Following the Warsaw success of his two piano concertos (in F Minor Op. 21 and E Minor Op. 11), and almost directly before the outbreak of the 1830–1831 November Uprising, the 20-year-old Chopin left Poland. Though he was never to return to his beloved homeland, it was constantly on his mind, and his homesickness is reflected in all of his later output.

In Paris Chopin joined the milieu of that time’s most eminent artists, making friends with Liszt, Berlioz, Heine, Mickiewicz, as well as maintaining contacts with the Polish Great Emigration. In 1838 he met George Sand, with whom he built a stormy relationship. During their joint stay on Majorca, the already gravely ill Chopin wrote, as Sand put it, “music that unavoidably brought to mind the thought of paradise.” Chopin’s last concert was held on 16th February 1848 at the Parisian Salle Pleyel. His departure for England and Scotland hastened the development of his tuberculosis. He died on 17th October 1849 in Paris.

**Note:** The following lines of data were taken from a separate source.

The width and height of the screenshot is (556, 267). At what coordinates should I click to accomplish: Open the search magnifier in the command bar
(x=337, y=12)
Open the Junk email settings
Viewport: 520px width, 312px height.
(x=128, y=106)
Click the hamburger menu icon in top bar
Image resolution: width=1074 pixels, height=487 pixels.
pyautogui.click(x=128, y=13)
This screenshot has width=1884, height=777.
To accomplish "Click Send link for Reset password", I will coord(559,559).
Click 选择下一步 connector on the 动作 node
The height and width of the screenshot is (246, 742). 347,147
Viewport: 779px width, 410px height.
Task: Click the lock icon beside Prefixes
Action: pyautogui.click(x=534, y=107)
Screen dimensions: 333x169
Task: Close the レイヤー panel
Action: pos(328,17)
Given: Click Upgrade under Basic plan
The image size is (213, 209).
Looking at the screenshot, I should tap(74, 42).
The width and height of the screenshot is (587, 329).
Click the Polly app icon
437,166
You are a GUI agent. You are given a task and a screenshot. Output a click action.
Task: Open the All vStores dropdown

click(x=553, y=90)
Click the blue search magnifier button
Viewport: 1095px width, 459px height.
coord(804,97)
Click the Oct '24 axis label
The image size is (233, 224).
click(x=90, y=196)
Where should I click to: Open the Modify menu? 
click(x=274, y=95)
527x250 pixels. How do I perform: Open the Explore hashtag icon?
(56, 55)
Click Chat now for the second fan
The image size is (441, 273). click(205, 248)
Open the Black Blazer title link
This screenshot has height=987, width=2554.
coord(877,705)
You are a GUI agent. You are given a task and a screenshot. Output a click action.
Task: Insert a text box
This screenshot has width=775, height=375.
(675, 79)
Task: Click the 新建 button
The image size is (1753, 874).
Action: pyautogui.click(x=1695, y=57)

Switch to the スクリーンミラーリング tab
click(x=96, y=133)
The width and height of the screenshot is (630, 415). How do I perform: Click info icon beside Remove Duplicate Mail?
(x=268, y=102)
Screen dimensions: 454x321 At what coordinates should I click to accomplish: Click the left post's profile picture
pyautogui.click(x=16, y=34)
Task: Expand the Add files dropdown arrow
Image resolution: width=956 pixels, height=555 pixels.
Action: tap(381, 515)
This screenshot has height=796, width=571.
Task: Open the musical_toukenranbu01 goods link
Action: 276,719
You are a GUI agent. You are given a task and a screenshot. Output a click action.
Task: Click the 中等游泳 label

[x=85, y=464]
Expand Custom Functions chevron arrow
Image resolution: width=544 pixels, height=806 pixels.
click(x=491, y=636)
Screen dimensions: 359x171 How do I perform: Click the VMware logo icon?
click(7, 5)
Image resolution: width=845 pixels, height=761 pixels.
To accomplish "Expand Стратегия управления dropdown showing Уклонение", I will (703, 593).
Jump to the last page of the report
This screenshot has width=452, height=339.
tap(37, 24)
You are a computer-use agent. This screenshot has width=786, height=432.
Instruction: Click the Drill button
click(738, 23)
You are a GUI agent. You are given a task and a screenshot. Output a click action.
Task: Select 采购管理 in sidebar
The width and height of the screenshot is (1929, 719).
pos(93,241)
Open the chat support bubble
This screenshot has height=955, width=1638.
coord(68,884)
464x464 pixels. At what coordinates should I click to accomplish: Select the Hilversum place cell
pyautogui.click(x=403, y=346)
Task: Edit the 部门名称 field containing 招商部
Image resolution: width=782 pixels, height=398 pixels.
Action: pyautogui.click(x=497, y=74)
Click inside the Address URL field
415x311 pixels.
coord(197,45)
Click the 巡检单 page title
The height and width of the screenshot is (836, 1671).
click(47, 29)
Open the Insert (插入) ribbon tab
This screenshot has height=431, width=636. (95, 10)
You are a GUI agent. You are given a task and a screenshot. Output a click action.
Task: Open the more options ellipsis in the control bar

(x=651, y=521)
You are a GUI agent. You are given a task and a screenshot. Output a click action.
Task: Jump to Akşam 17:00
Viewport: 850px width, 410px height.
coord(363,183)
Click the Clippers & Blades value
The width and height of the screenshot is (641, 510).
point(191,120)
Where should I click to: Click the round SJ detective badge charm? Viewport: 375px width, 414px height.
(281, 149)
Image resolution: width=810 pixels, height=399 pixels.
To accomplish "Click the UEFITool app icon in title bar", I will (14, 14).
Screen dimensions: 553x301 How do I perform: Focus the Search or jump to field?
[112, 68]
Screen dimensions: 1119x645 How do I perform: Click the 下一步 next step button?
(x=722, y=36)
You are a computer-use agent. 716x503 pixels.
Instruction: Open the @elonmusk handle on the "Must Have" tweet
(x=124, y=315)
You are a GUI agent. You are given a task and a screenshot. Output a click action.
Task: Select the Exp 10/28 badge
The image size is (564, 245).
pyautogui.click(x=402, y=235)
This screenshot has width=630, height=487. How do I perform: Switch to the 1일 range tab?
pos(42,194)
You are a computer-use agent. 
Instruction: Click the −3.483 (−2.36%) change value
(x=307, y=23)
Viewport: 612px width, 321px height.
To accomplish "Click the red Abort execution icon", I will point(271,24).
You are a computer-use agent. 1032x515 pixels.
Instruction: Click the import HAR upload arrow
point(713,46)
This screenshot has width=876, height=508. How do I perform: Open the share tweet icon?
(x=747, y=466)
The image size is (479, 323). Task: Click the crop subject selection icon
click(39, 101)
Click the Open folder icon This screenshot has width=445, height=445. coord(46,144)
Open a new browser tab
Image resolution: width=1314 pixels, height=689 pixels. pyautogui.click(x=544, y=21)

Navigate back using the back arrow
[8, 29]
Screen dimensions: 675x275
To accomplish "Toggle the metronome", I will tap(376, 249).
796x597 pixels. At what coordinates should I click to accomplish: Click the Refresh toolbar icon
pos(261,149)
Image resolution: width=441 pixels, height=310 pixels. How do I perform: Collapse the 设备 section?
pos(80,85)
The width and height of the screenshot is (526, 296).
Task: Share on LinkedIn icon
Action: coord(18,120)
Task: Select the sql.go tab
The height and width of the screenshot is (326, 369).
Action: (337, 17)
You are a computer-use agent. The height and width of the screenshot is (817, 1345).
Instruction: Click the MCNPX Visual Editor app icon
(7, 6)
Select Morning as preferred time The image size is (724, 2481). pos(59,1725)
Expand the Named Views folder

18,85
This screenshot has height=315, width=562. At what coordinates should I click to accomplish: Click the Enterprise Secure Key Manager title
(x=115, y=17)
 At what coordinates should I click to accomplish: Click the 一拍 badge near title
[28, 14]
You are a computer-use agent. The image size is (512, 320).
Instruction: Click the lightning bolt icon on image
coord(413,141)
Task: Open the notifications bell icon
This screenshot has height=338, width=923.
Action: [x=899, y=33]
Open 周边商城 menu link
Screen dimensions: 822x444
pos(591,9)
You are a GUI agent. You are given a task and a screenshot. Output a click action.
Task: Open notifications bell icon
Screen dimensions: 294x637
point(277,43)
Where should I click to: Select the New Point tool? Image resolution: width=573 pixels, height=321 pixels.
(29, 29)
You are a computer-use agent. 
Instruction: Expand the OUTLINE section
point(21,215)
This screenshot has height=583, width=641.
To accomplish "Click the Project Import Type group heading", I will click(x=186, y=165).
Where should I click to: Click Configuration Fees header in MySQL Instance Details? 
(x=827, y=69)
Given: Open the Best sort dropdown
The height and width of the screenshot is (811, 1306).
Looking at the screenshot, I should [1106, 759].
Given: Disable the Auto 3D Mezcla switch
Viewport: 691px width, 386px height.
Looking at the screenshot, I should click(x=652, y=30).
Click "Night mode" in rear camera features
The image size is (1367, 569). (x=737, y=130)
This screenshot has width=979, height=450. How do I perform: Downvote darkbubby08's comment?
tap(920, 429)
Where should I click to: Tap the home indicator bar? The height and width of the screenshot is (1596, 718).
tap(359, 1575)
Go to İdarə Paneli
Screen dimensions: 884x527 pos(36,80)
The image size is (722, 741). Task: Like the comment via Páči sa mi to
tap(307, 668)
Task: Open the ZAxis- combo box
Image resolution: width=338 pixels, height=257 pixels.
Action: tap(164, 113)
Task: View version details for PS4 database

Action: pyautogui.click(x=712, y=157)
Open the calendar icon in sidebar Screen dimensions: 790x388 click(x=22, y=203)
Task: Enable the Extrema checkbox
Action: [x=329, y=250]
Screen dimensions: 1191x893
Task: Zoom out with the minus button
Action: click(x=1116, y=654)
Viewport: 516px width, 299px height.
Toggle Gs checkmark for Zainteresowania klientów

“A Varsovian by birth, a Pole in his heart, a citizen of the world by virtue of his talent,” Chopin not only paved for Polish music the way to the world’s concert stages, but also mapped out a new direction in music, subsequently followed by Wagner, Rachmaninov, and even Debussy or Scriabin. The piano was his special passion. His mazurkas, polonaises, waltzes, ballades, scherzos, songs, and other compositions combine virtuosity and masterful technique with a genuinely Polish spirit.